Inicio, meio e fim… Só isso!

10 de Agosto de 2010

Algumas questões são realmente fascinantes no ambiente corporativo.

Tempos atrás eu participava de uma "reunião de acompanhamento" dos projetos do departamento de TI. O GP apresentava sua Análise de Valor Agregado justificando alguns atrasos devido a superalocação de recursos quando subitamente foi interrompido por um gerente departamental e questionado sobre o Projeto Alfa36.

Prontamente, o GP respondeu que desde seu ingresso na organização o projeto Alfa36 estava parado e ninguém mencionou que o mesmo deveria ser continuado, muito menos, por ele.

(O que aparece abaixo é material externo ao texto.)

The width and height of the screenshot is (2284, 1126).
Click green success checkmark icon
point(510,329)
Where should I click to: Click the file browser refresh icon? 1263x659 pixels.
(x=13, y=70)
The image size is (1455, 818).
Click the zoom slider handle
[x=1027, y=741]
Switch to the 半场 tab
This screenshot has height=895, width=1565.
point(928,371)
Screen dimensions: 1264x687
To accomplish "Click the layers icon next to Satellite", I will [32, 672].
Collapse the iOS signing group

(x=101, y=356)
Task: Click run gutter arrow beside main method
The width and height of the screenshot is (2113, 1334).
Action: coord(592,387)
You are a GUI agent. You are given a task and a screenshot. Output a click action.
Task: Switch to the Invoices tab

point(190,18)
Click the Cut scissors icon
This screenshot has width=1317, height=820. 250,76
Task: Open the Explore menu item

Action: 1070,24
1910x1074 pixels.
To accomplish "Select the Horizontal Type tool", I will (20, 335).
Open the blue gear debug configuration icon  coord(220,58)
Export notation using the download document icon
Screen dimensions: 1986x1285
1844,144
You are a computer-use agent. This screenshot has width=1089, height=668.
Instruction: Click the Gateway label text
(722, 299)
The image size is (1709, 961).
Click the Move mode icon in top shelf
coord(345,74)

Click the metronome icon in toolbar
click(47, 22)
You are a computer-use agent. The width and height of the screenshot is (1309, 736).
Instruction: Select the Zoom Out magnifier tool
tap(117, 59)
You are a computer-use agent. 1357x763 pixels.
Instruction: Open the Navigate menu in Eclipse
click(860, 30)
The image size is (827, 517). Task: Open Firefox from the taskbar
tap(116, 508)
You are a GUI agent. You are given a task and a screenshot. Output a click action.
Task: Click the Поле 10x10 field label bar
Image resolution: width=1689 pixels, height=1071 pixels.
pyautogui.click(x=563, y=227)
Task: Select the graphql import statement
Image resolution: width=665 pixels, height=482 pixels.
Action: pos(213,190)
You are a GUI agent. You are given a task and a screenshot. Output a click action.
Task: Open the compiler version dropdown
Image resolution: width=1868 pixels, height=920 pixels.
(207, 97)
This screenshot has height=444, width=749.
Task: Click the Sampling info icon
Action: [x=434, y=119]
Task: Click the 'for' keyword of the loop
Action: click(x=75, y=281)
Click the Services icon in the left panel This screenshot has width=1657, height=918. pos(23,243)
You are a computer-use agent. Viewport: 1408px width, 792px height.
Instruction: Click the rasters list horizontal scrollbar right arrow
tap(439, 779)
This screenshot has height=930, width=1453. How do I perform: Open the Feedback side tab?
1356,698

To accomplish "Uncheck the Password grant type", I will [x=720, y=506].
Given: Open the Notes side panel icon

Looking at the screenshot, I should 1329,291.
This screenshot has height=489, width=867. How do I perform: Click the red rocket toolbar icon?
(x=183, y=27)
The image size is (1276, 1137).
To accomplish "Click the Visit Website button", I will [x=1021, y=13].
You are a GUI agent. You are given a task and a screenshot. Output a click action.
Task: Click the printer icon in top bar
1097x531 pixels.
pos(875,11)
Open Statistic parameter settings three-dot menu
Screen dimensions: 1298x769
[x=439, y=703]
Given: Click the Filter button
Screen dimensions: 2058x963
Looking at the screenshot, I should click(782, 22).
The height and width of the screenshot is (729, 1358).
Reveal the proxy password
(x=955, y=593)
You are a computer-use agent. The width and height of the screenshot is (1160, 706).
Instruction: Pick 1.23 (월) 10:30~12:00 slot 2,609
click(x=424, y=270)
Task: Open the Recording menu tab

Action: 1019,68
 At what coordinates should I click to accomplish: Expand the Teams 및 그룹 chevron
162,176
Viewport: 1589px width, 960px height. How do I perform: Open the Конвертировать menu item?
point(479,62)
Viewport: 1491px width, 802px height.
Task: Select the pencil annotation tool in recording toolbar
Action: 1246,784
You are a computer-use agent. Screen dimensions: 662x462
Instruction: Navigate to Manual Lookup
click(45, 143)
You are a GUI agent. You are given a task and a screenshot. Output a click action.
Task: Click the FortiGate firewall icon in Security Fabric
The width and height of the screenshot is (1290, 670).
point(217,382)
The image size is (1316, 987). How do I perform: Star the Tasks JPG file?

Tal afirmação foi o estopim para que os demais gerentes funcionais presentes trocassem o foco da reunião de andamento para a parada do Projeto Alfa36. A discussão estendeu-se por alguns minutos até que o responsável pela área disse: "A única coisa que eu queria era que os nossos projetos tivessem inicio, meio e fim... Só isso!"

O desabafo me fez refletir sobre o seguinte aspecto: Como os "projetos" nas empresas chegam nesse nível a ponto de ir contra seu próprio conceito?

Nesse aspecto, percebo duas situações bem distintas:

  • Há casos onde as organizações tratam seus projetos como algo a parte de seu negócio, como uma "entidade" superior, externa e extrema. Não raramente me deparo em situações onde, ao apresentar sua empresa, o proprietário aponta para uma sala e diz "aqui são os projetos"(?). Isso soa tão estranhamente que afeta, inclusive, os demais colaboradores da empresa. Como se os mesmos estivessem "fora do projeto". Para esses caso, uma boa argumentação foi apresentada pelo Prof. Paul Dinsmore no seu artigo Tudo é Projeto!.
  • Também existem casos (bastante comuns) onde ocorre a verdadeira banalização dos projetos. Eles aparecem e desaparecem randomicamente por entre a organização
    como produto de conversas, pedidos de clientes, demandas departamentais, etc, em meio a uma rotina onde, norteada pela urgência e pelo imediatismo, são aprovados. Da mesma forma, por motivos também diversos como perda de patrocinio ou relevância política, esses projetos não são finalizados. Então começam a
    deteriorar, morrendo lentamente mas consumindo recursos importantes até o dia do juízo final (se esse chegar!). Um exemplo perfeito e bem humorado é o Projeto Bradley do filme The Pentagon Wars.


Acredito que, nas duas situações, exista não apenas uma falta de entendimento conceitual como também ferramental para o adequado gerenciamento de projetos alinhados aos objetivos da empresa (eu sei, poderíamos falar de Project Portfolio Management - PPM - mas isso é assunto para outro post).

Mas, voltando ao mote deste post, me faço os seguintes questionamentos:

  • Porque algumas empresas deixam os determinados projetos no limbo mesmo que esses possuam complexidade, natureza e importância estratégica semelhante a outros priorizados?
  • Porque ainda existe receio em encerrar um projeto já "morto" mesmo que ele esteja contra as novas diretrizes?
  • Porque, mesmo em organizações com nível razoável de maturidade de GP, alguns projetos ainda estão nas mãos de pessoas que agem como "cães cuidando do seu osso"?

Enquanto essas perguntas estiverem abertas, não faltará diretores, gerentes, patrocinadores que em um acesso de raiva ou desabafo diga aos quatro ventos: Meu Deus, eu apenas queria um projeto que tivesse início, meio e fim. Só isso!!! 

 

Era isso!!

 

Giancarlo Marques de Moraes, MSc, PMP

• Projetos


Comentários

Lisiane - 11 de Ago | 12:01 AM

Olá Giancarlo. Interessante esta sua matéria, visto que em muitas situações de grande empenho do GP nos vemos frequentemente envolvidos em impasses políticos dentro da empresa do cliente. Acredito que a exposição da carteira de projetos e priorização dos mesmos, acessível visualmente à todos da empresa possa contribuir modestamente para que o foco nas diretrizes iniciais seja mantido e conjuntamente revisto. Outro ponto que pode contribuir é a figura de um Analista de Negócio de forte influência na diretoria e por consequência, alinhado ao planejamento estratégico da empresa, assim como a carteira de projetos. Abraço.